Quitter X, donc. Mais ceci n’est cependant pas une réponse, ou du moins c’est la seule réponse que nous puissions apporter à titre individuel. Car X n’est que la pointe avancée d’un risque nouveau pour les démocratiques européennes. Mark Zuckerberg se joint à Elon Musk. Il veut pouvoir cesser la vérification des contenus sur ses plateformes et également avoir le droit de les peupler de robots. Et il appelle Donald Trump à faire pression sur l’Europe pour que nous démantelions les règles qui protègent nos citoyens. Zuckerberg, c’est Facebook, mais aussi Instagram, Threads et WhatsApp. Rappelons que TikTok est une plateforme de propagande du gouvernement chinois. Que reste-t-il ? Google, qui opère Youtube, est menacé de destruction par Donald Trump pour mal le traiter dans la mise en avant des informations.
Ne nous y trompons pas. L’équipe politique de Trump est en train de faire main basse sur les nouveaux médias mondiaux pour y imposer sa propagande politique. Et très clairement, elle s’est donné pour objectif de renverser ses opposants au Canada, au Royaume-Uni et en Europe pour se constituer des alliés et des régimes à sa botte. Le soutien aux différents partis d’extrême-droite en Allemagne ou en Autriche, la diffusion d’accusations contre le premier ministre ministre britannique d’avoir soutenu un réseau industriel de traite des blanches n’ont pas d’autre but. La Russie est en outre déjà présente sur ces réseaux.
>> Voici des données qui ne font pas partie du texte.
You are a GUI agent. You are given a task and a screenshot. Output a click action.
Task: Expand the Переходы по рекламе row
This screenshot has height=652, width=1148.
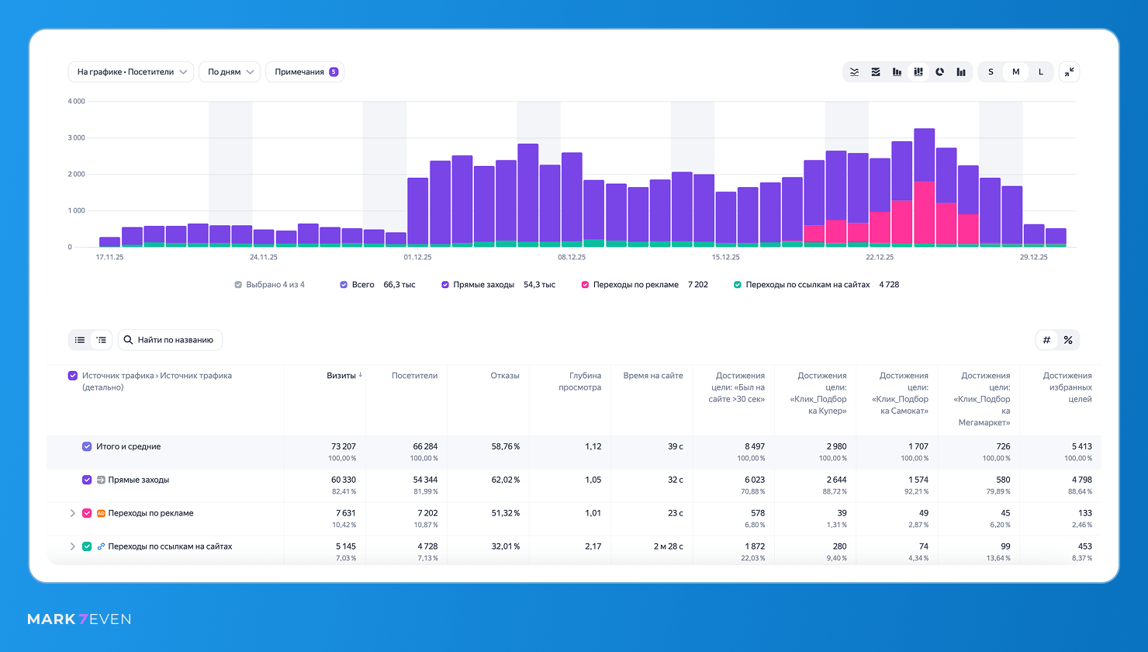[x=73, y=513]
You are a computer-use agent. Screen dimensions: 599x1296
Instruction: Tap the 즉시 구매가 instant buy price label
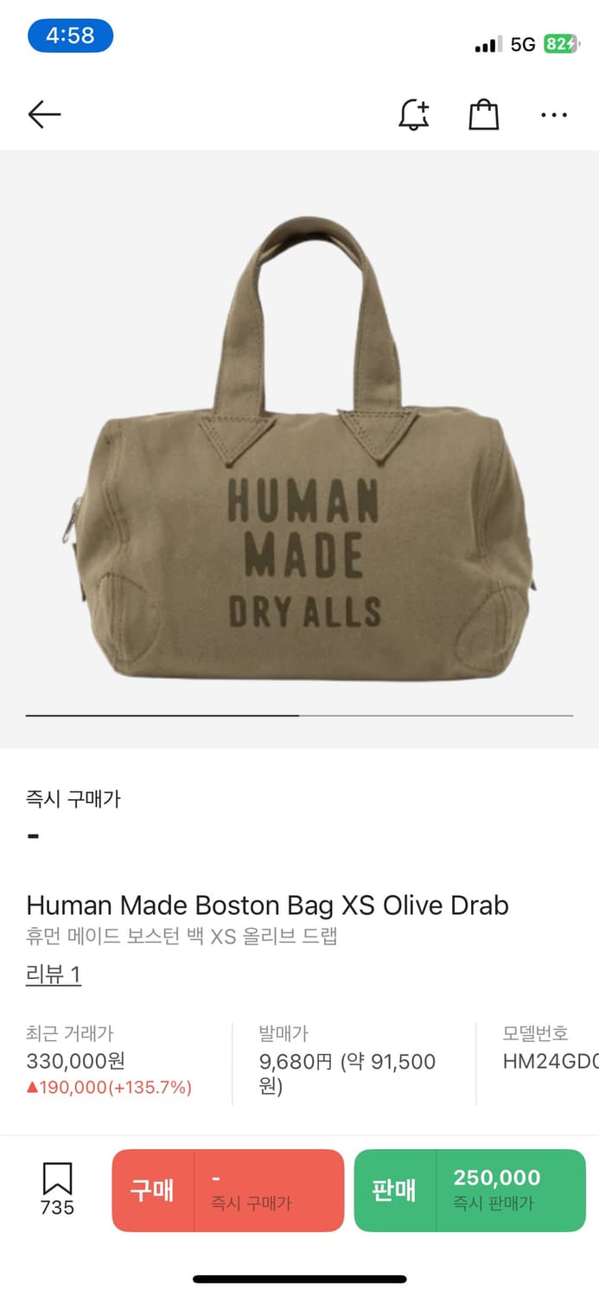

Nous devons réagir. Et dans un premier lieu faire appliquer nos lois pour protéger nos citoyens. Si X contrevient effectivement au droit européen, cette plateforme doit faire l’objet de sanctions pouvant aller jusqu’à l’interdiction sur notre sol. Nous ne pouvons pas céder aux injonctions de Trump de démanteler notre système de protection de nos opinions publiques et de notre démocratie. C’est au contraire le moment de les renforcer. Nous disposons d’un marché solvable d’un demi milliard de consommateurs. C’est une puissance réelle qu’il faut mobiliser à fond. La Commission européenne actuelle ne se définit pas par sa force de caractère. Elle devra la trouver, ou les Etats et le Parlement européen devront l’y contraindre. C’est un sujet existentiel.
Nous nous trouvons ensuite face à la solitude européenne, qui régule les plateformes de réseaux étrangères mais n’en possède pas. Sauvons l’Europe a proposé hier qu’un fonds public européen prenne des parts dans les GAFAM. Clairement, l’occasion est passée.
Pour sortir de l’équilibre dangereux entre les plateformes étrangères et les consommateurs européens, il faut des alternatives. Nous appelons aujourd’hui à ce que l’Europe finance la création de réseaux sociaux qui respectent par construction les normes européennes, et dont les infrastructures se situent sur son territoire. L’exemple de Wikipedia, de Mozilla, de LibreOffice, de Linux, montre qu’un tel modèle est possible et viable. Ceci n’est plus un sujet de protectionnisme technologique, commercial ou de régulation de la presse dans un débat d’idées équilibré, mais de survie démocratique dans un univers de propagande massive et individualisée.